Elle a publié une multitude d'ouvrages traitant de la
question des femmes en terre d'islam sous diverses angles ( politique, sociale,
moral, culturel,...). Al Jins Ka Handasa Ijtima'iya23,
Éditions Le Fennec, Casablanca 1987; Le monde n'est pas un
harem, Albin Michel, 1991; Sultanes oubliées : femmes chefs
d'État en Islam, Albin Michel / Éditions Le Fennec, 1990;
Le harem politique : le Prophète et les femmes, Albin Michel,
1987; La Peur-Modernité : conflit islam démocratie,
Albin Michel / Éditions Le Fennec, 1992 ; Sexe , idéologie ,
islam Éditions Maghrébines, 1985 Le Fennec et bien d'autres
revisitant l'Histoire et le système idéologique arabo-musulman
encadrant la vie des femmes dans ces pays.

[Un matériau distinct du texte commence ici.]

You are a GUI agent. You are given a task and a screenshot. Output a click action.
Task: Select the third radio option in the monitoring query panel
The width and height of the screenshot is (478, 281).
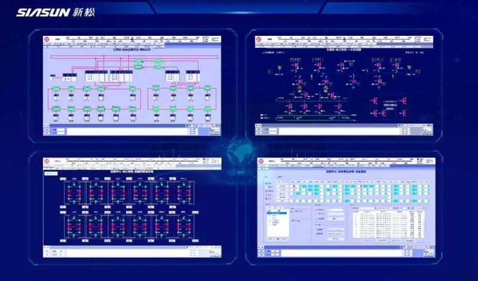pyautogui.click(x=317, y=219)
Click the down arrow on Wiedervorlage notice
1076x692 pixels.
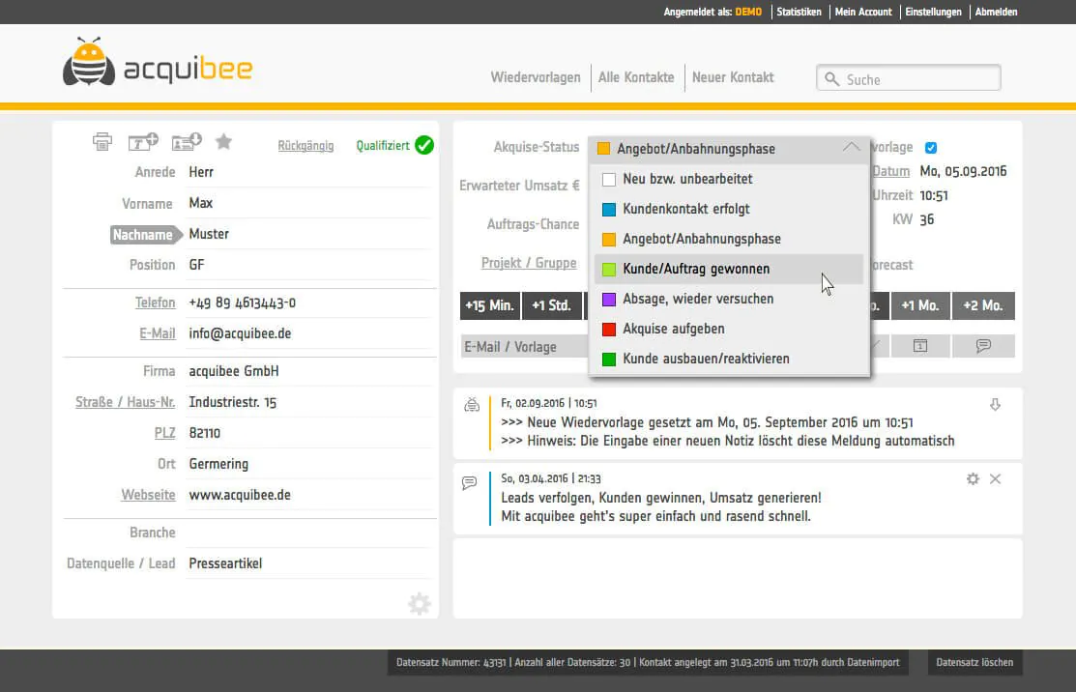(995, 405)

Notre analyse se portera sur son ouvrage s'intitulant «
Sexe, idéologie, Islam » publié en 1985, un de ses ouvrages
les plus lue et qui reprend à travers une analyse sociologique et
historique des cadres moraux, politiques et religieux régissant la
condition féminine au Maroc. L'auteur part d'un aperçu historique
du temps du prophète Mahomet, ses relations avec les femmes, les
règles islamiques promulguées et établies à cette
époque. C'est une approche qui nous permet de comprendre les origines
sacrées des normes et des valeurs islamiques légitimant la
situation d'une large part des femmes aujourd'hui dans les pays
arabo-musulmans.
23 Le genre en tant qu'industrie sociale
L'intérêt de se pencher sur cet ouvrage
s'explique par l'approche de la situation des femmes en terre d'islam autour de
la thématique de la sexualité qui en réalité
encadre les rapports de force et de genres entre les hommes et les femmes.
L'auteure part d'un aperçut historique sur la sexualité et
l'institution matrimoniale dès l'apparition de l'islam et donc comment
ces règles de vie conjugales ont été instituées.

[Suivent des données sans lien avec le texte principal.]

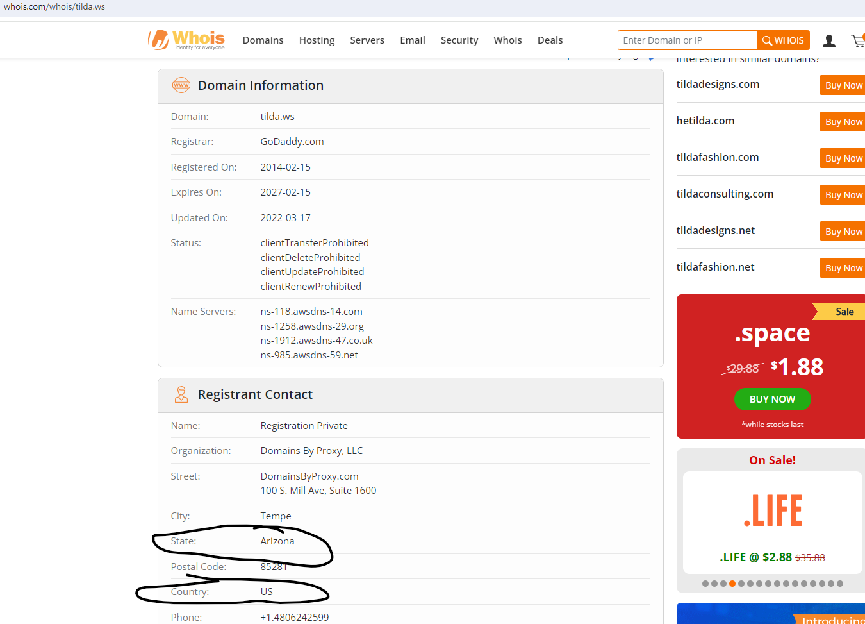Focus the Enter Domain or IP search field

point(687,40)
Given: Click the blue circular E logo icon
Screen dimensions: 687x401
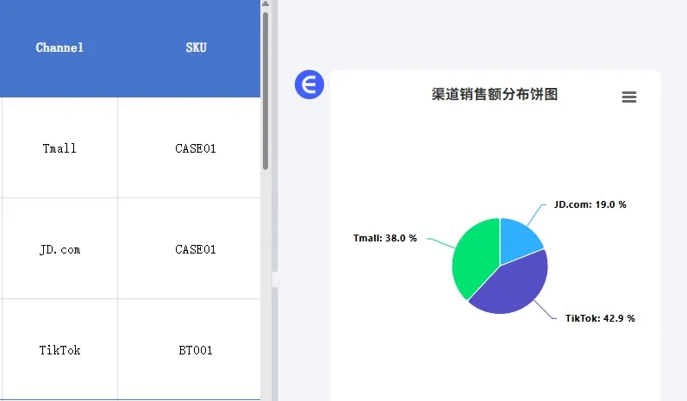Looking at the screenshot, I should click(309, 85).
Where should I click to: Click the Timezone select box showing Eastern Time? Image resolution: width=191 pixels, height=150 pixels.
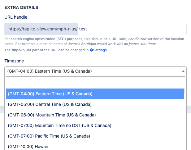(x=93, y=71)
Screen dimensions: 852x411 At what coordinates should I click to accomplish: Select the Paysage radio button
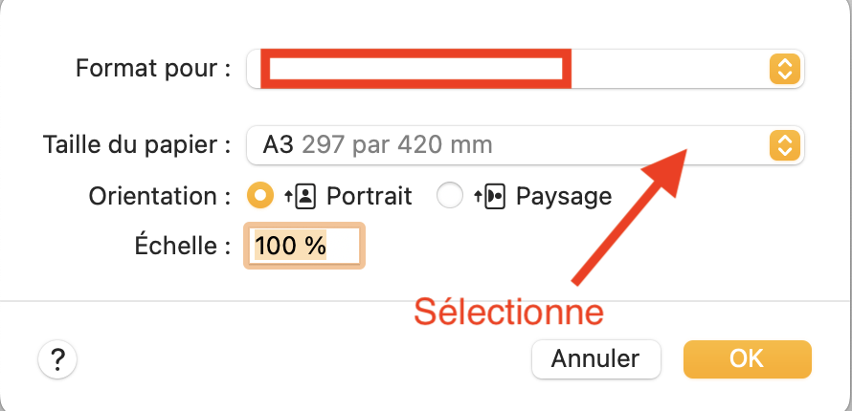449,196
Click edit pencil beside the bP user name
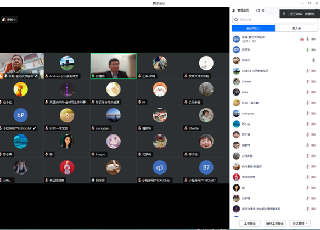This screenshot has height=230, width=320. click(35, 128)
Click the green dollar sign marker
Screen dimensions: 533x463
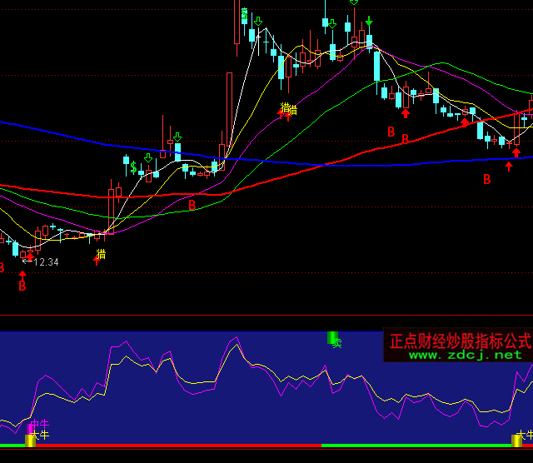tap(133, 167)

Ceci nous amène à comprendre les fondements de
la mise en place de ces normes et ces valeurs ainsi que la manière dont
ces valeurs prônées par l'Islam ont pu être
interprétées.
Dès le premier chapitre s'intitulant « Le concept
musulman d'une sexualité active des femmes », l'auteure commence
par nous présenter comment l'Islam définit l'instinct humain.
Contrairement à la dichotomie de l'instinct de chair et de la raison,
séparant ainsi le bien du mal dans l'idéologie chrétienne;
l'islam quant à lui est fondé sur une théorie des
instincts plus élaboré, proche du concept freudien de la libido.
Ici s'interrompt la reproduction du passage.